Evolution of the gastric tumor growth between treated and non-treated tumors. (a) Average tumor volume growth over time, measured by a manual caliper on living mice from day 0 to day 23, between suberanilohydroxamic acid (SAHA, HDAC inhibitor), standard chemotherapy using cisplatin, which targets DNA, and a control group (n = 12, 12, 8). p < 0.05 between control and treated groups as established by a t-test. (b) Illustration of representative ultrasound images and calculations showing the evolution of a GCX-004 tumor from the control group over time (day 0, day 6, day 16, and day 23).

Figure 3

Correlation and comparison of the tumor volume among the gold standard, caliper, and ultrasound measurements, and for each treatment group (control, cisplatin and SAHA). At day 23, final tumor volumes were measured and compared for each measurement method. (a,b) Gold standard measurements were correlated with caliper or ultrasound measurements using GraphPad Prism, with r values 0.95 and 0.94, respectively, and with a p value < 0.0001. Then measurements were compared among each treatment group for the gold standard (c), caliper (d), and ultrasound (e), and for each treatment group among the different measurement methods, control (f), cisplatin (g), and SAHA (h). Control n = 12, cisplatin n = 12, SAHA n = 6. Data were subjected to statistical analyses using GraphPad software version 6.0 (ns = not significant, * = p < 0.05, *** = p < 0.001).

Figure 4

Histology confirms treatment-related sub-structural changes observed with ultrasound.

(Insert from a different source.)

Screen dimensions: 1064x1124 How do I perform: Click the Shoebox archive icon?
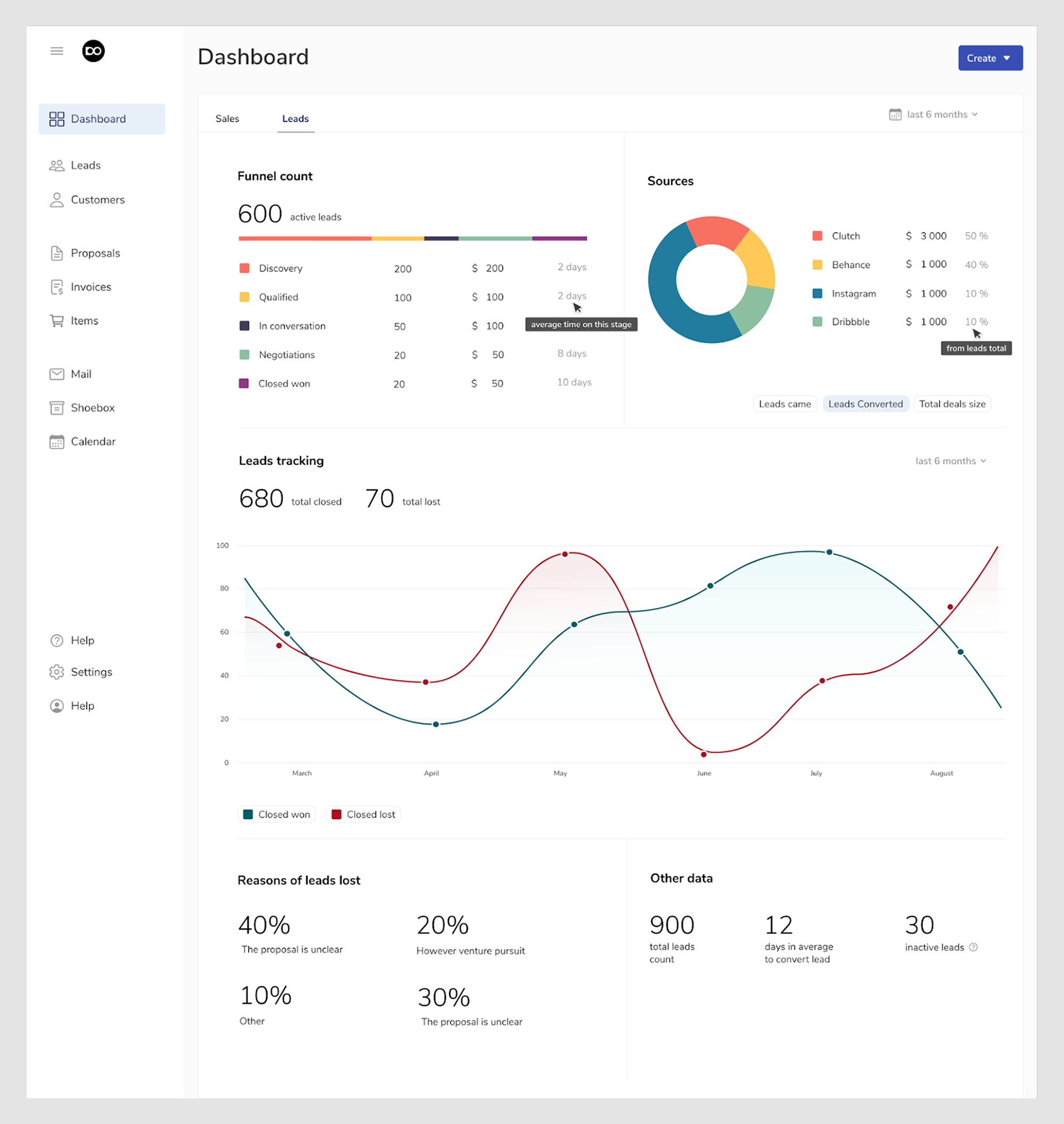[x=57, y=407]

Ultrasound images of a representative GXC-004 tumor from each treatment group (upper panel, day 23) compared to their corresponding histological slices (hematoxylin eosin staining, magnification ×2 (upper), ×20 (middle) and ×40 (lower)). Control tumors had sharper margins with a white peripheral rim (empty arrow), while treated tumors, especially SAHA-treated ones, were more lobulated. Some tumors (especially in the control group) presented scarce intraglandular necrosis, which could potentially explain the comet-tail artifacts observed on ultrasound (i.e., small central hyperechoic punctiform foci, plain arrow). Histology revealed a stromal predominance (circled) in cisplatin-treated tumors compared to the primary tumor and controls, with a stroma/gland ratio > 50%. Cysts (star) were frequently observed with an ultrasound (visible when >2 mm) in the periphery of SAHA-treated tumors, less frequently in cisplatin-treated tumors. This finding was confirmed by histology (star).

Figure 5

Immunohistochemical (IHC) staining and intensity measures for Ki67, p53, H3K9, and α-actin. (a) Representative photomicrographs of the expression of Ki67, p53, H3K9, and α-actin for treatment group (control, cisplatin, and SAHA (magnification ×20 with close up ×40). (b) Quantifications by Fiji software of each condition. Graphs represent number of pixels for each light intensity from 0 to 255. Red lines indicate the relevant values as considered, based on negative control (e.g., no primary antibody).

Figure 6

Transcriptomics analyses confirm differences in the mouse stroma/microenvironment of the human gastric tumor caused by cisplatin and SAHA. (a) Total RNAs were extracted from the tumors. Sequences obtained were specifically aligned on the mouse genome. Deregulated genes with fold change >1.5 and p-value < 0.05 were analyzed. False discovery error <0.05 and Z score above 2 were chosen as the cut-off in bioinformatics analyses and AltAnalyze was used to find gene signatures corresponding to given processes representing biomarkers selective of each condition (b), typical signatures for specific cell types (c), regulation of specific transcription factors (d).